WHAT YOU NEED TO DO
Format the material as a numbered list, leaving out blank lines, from the line containing "The image size is (469, 401)." through the end of the material.

DATA SUPPLIED
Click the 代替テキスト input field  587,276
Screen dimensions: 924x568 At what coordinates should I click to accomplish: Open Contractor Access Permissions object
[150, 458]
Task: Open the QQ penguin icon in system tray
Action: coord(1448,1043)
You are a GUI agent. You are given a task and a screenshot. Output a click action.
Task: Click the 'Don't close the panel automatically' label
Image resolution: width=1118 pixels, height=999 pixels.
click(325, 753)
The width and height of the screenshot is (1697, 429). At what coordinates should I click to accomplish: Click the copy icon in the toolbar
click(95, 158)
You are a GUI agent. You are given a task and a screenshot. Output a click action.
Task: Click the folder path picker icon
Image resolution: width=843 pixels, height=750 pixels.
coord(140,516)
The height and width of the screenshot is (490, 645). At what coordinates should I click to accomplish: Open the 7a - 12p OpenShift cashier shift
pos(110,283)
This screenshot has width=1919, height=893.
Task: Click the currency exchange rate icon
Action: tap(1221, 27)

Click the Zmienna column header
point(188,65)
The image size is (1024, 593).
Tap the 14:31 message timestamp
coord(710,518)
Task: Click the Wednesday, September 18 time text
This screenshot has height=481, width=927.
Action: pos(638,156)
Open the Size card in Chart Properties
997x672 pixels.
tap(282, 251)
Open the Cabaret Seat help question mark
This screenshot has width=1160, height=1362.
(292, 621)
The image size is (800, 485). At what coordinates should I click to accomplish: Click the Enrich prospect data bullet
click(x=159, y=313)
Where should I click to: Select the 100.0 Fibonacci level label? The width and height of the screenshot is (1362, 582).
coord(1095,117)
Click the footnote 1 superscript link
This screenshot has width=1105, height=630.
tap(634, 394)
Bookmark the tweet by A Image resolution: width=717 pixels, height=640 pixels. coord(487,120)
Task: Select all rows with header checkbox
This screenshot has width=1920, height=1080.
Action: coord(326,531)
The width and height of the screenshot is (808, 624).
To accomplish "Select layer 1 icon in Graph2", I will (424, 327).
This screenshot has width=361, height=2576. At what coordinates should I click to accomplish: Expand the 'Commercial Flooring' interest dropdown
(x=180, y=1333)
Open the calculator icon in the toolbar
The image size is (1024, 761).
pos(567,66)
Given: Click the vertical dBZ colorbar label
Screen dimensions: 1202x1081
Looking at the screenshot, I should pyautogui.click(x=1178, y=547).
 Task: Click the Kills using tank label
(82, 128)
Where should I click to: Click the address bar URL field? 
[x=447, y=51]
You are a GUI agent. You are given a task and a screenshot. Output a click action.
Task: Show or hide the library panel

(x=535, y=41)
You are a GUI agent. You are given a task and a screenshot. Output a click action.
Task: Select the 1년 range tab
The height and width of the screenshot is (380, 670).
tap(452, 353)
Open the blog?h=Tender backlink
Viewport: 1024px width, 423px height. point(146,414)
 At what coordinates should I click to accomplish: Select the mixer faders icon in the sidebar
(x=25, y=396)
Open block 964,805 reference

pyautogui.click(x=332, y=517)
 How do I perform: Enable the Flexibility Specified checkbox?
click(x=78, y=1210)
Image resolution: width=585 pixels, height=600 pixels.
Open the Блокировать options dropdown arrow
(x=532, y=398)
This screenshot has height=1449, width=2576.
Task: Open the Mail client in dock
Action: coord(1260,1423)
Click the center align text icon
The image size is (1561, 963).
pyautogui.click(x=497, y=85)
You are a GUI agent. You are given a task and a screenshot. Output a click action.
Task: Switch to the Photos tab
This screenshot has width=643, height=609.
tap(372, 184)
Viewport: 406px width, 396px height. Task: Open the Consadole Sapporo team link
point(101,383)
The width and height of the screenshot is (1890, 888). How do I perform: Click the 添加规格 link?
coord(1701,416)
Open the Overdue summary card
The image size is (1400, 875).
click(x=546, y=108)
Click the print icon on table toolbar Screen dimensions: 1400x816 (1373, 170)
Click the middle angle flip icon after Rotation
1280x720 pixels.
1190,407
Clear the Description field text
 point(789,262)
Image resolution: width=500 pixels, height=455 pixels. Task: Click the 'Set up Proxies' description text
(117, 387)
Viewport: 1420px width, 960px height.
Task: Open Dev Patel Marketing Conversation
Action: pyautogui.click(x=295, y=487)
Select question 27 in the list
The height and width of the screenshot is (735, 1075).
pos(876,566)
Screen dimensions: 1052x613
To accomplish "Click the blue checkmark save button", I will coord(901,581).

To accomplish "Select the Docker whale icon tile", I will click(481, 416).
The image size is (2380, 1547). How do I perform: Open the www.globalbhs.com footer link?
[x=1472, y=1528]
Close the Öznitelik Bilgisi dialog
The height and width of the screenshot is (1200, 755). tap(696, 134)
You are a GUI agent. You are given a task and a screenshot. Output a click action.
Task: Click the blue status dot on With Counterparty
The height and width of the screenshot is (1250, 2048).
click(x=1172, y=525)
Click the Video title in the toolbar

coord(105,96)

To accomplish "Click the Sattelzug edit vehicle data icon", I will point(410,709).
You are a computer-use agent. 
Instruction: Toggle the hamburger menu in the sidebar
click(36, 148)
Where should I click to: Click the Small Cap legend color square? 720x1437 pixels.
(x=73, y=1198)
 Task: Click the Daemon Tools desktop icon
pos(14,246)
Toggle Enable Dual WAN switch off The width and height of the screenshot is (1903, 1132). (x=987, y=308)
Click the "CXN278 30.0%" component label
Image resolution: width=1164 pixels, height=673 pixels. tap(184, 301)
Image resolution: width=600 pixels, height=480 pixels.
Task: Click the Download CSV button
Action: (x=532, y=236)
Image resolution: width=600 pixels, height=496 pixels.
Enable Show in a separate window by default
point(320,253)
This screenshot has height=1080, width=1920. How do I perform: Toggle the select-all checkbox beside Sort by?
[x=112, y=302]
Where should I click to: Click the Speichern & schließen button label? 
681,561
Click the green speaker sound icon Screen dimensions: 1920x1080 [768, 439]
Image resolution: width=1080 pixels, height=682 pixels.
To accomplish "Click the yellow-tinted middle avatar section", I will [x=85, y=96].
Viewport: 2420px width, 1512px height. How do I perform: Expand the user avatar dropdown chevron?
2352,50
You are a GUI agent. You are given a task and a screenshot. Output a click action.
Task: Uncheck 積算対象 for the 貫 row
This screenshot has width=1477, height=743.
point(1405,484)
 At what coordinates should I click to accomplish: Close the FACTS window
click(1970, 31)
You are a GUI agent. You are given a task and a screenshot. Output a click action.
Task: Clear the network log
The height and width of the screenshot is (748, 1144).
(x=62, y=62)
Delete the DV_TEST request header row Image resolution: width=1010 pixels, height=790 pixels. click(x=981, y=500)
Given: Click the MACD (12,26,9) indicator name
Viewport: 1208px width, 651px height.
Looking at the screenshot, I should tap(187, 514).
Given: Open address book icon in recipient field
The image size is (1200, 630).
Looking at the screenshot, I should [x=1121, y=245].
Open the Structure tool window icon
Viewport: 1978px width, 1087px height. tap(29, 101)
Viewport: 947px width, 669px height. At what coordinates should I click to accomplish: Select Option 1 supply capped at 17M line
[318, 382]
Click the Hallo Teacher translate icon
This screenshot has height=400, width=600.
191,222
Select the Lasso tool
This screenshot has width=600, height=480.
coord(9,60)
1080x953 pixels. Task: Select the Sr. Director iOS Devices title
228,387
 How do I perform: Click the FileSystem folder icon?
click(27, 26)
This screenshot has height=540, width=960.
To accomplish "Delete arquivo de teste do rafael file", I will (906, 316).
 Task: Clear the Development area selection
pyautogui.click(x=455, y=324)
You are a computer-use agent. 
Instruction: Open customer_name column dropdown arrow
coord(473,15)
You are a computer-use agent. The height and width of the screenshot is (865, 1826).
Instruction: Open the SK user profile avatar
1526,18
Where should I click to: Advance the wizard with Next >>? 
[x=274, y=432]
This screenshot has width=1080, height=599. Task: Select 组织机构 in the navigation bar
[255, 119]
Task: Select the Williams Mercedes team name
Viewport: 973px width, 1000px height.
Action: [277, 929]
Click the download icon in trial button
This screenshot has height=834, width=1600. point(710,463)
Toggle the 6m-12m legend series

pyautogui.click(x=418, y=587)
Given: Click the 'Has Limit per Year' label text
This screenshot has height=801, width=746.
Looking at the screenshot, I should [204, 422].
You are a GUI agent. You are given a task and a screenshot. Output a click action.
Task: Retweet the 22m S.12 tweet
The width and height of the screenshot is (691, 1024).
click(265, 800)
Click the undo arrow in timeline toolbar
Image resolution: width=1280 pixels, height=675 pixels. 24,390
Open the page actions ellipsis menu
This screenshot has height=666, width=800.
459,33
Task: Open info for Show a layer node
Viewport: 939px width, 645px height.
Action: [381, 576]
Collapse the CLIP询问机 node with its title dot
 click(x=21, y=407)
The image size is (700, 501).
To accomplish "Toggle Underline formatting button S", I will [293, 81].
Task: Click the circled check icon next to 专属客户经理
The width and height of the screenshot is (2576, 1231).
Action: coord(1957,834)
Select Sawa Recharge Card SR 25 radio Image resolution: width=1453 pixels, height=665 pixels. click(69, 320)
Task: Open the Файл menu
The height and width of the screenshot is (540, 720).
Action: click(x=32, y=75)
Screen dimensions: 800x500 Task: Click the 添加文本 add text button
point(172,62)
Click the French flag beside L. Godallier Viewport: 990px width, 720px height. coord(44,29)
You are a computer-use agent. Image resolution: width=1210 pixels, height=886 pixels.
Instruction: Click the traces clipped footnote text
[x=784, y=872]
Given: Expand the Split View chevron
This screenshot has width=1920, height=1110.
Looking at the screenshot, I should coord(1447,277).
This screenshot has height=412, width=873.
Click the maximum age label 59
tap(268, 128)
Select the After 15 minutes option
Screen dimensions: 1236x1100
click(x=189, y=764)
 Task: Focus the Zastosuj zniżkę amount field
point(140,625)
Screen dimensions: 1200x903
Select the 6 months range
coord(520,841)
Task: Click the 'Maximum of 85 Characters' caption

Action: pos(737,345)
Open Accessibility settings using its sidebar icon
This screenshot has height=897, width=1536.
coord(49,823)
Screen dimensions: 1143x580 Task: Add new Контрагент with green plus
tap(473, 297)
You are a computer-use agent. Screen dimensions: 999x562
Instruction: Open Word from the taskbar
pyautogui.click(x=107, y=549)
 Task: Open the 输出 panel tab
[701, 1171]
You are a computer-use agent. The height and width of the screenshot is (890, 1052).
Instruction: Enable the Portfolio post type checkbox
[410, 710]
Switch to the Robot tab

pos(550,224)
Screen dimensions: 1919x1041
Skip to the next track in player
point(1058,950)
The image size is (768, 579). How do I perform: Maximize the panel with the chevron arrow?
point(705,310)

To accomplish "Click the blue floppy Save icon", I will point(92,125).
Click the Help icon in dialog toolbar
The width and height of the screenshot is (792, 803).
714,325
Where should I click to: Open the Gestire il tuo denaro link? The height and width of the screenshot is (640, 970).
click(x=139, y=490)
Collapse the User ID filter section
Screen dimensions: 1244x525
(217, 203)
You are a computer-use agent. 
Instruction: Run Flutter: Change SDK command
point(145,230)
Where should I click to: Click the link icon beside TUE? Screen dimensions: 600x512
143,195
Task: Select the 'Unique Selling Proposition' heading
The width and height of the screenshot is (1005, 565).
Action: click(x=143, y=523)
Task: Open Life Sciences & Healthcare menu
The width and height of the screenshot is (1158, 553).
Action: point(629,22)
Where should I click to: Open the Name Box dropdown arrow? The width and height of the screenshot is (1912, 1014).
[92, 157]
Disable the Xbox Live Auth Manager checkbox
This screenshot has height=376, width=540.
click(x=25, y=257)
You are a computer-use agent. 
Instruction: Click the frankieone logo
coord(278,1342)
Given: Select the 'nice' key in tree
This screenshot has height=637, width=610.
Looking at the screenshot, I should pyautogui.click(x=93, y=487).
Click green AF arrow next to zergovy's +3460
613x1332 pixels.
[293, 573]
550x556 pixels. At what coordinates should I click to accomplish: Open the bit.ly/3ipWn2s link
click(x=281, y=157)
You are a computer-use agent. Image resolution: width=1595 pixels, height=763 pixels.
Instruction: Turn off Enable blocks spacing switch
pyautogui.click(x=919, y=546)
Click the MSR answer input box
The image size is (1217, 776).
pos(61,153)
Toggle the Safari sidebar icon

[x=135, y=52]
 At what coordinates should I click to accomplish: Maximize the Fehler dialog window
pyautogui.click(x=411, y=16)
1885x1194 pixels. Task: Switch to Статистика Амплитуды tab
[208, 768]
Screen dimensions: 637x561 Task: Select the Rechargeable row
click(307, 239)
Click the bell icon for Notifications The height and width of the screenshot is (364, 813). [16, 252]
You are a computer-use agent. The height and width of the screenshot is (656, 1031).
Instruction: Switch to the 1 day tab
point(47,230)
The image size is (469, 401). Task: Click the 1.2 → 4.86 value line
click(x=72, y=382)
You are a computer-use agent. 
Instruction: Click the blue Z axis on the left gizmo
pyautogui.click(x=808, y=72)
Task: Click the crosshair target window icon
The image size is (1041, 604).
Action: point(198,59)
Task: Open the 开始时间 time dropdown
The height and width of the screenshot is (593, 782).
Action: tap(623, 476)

THE SOLUTION
1. The image size is (469, 401). Task: Click the 1.2 → 4.86 value line
2. click(x=72, y=382)
3. You are a computer-use agent. 
4. Instruction: Click the blue Z axis on the left gizmo
5. pyautogui.click(x=808, y=72)
6. Task: Click the crosshair target window icon
7. The image size is (1041, 604).
8. Action: point(198,59)
9. Task: Open the 开始时间 time dropdown
10. The height and width of the screenshot is (593, 782).
11. Action: tap(623, 476)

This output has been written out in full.